When did suicidal impulse button activations peak during the day?

Between 9 and 10 p.m.

When were suicidal impulse button activations lowest?

In the early morning, particularly between 4 and 6 a.m.

What is the clinical significance of the evening peak in suicidal impulses?

It may reflect a delayed or disrupted circadian rhythm pattern associated with depression, and could inform timing of clinical monitoring or outreach.

What overall conclusion did the authors draw about EMA feasibility?

EMA combined with actigraphic monitoring was feasible for tracking suicidal ideation and impulses over a month and could complement standard suicide-risk assessment.

What is one key challenge to using EMA with this population, according to the study?

Participant burden and fatigue from the intensive protocol, which reduced survey response rates over time.

Why is the small sample size (20 participants) a key limitation?

It limits statistical power and generalizability, meaning correlation findings should be treated as preliminary rather than confirmatory.

What population was recruited for this study?

Community-dwelling adults with a history of suicidal ideation, recruited through a suicide-prevention center.

Does this study measure whether EMA monitoring reduces suicide attempts or improves clinical outcomes?

No. This is a feasibility and adherence study; it evaluates whether the monitoring protocol can be sustained, not whether it changes outcomes.

What practical takeaway does this study offer for clinicians designing digital monitoring programs?

Build in adherence support (reminders, simplified prompts, staff check-ins) especially for participants with higher depression, anxiety, or stress, since they were most likely to disengage.

Search-ready answers

Frequently asked questions

What is ecological momentary assessment (EMA) in mental health research?

EMA is a research method that repeatedly samples a person's thoughts, mood, or behaviors in real time, in their everyday environment, rather than relying on a single retrospective clinic assessment. In this study, participants were prompted three times a day for 28 days.

Is EMA feasible for monitoring suicide risk in the community?

According to this study of 22 community-dwelling adults with suicidal ideation, yes — with 90.9% retention and an average 82.05% EMA response rate over 28 days, the authors concluded EMA combined with actigraphy was feasible as a complementary monitoring tool.

Do EMA response rates stay stable over a month-long study?

Not necessarily. In this study, EMA response declined from 86.96% in the first two weeks to 76.31% in the second two weeks, which the authors attributed to participant burden and fatigue.

What is an Actiwatch and how was it used in this study?
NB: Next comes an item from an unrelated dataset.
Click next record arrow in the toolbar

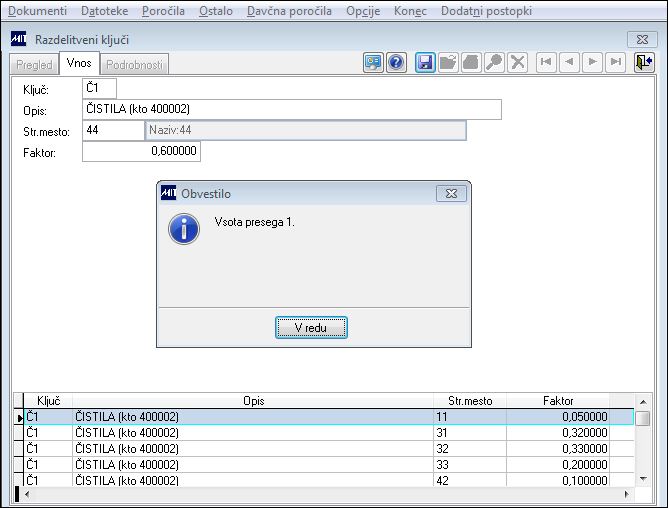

An Actiwatch is a wrist-worn actigraphic device that tracks movement and can include an event-marker button. Participants wore it and pressed the button whenever they felt a strong suicidal impulse, creating a real-time record.

Were people with more severe symptoms less likely to complete the monitoring protocol?
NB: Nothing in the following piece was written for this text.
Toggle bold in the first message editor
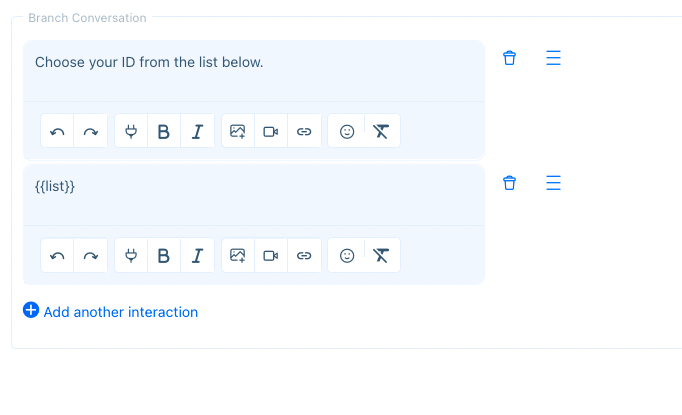The height and width of the screenshot is (415, 682). (164, 131)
Yes. Higher baseline depression and anxiety were associated with lower Actiwatch adherence, and higher perceived stress was associated with lower EMA survey response rates.

What time of day were suicidal impulses most common in this study?
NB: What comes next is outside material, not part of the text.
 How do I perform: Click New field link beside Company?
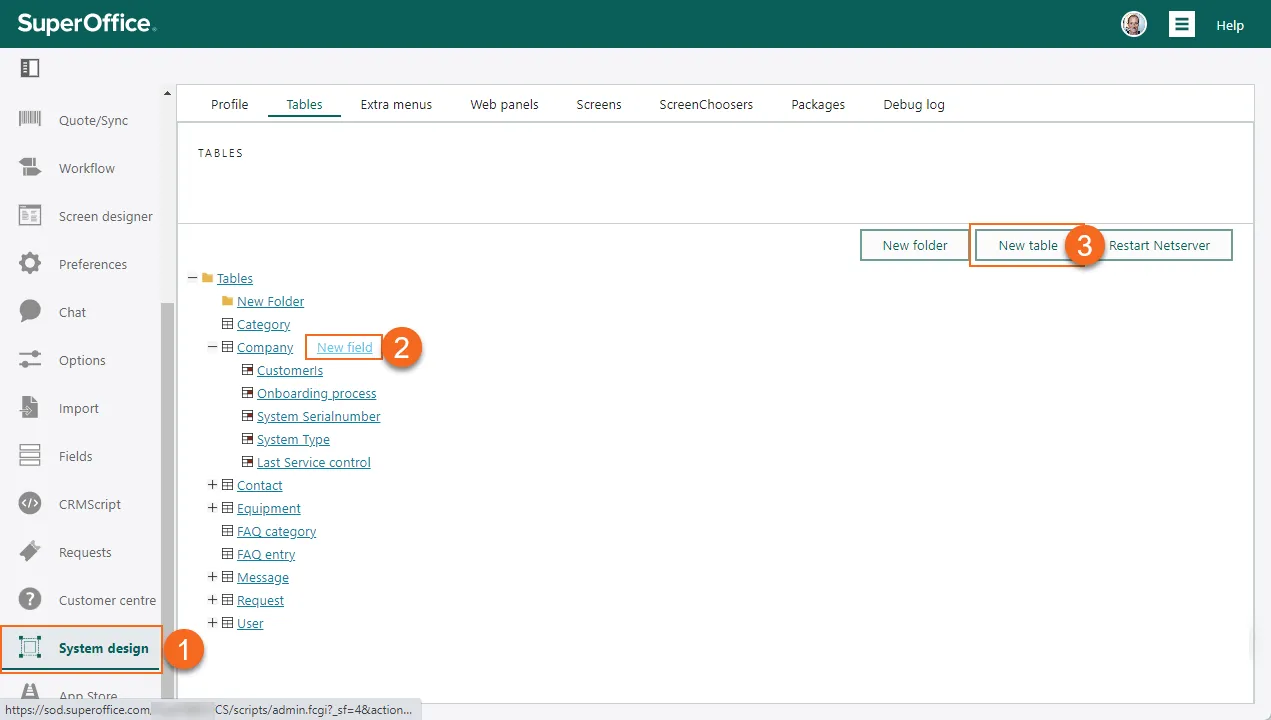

Button activations peaked between 9 and 10 p.m. and were lowest between 4 and 6 a.m., a pattern the authors linked to circadian rhythm disruption seen in depression.

How many people dropped out of the study?

Two of the 22 enrolled participants did not remain in the final sample, giving a 90.9% completion rate.

Can this study tell us whether EMA monitoring prevents suicide attempts?

No. This was a feasibility and adherence study looking at whether the monitoring protocol could be sustained and what predicted engagement; it did not test or measure any effect on suicide attempts or clinical outcomes.

What baseline questionnaires were used to assess participants before the EMA monitoring began?

The Beck Scale for Suicidal Ideation, the PHQ-9 (depression), the GAD-7 (anxiety), the Perceived Stress Scale, and the AUDIT-K (alcohol use).

What are the main limitations of this study?

The sample was small (20 analyzed participants), recruited from a single suicide-prevention center in South Korea, used an observational design without a comparison group, and did not include a built-in mechanism for real-time clinical intervention.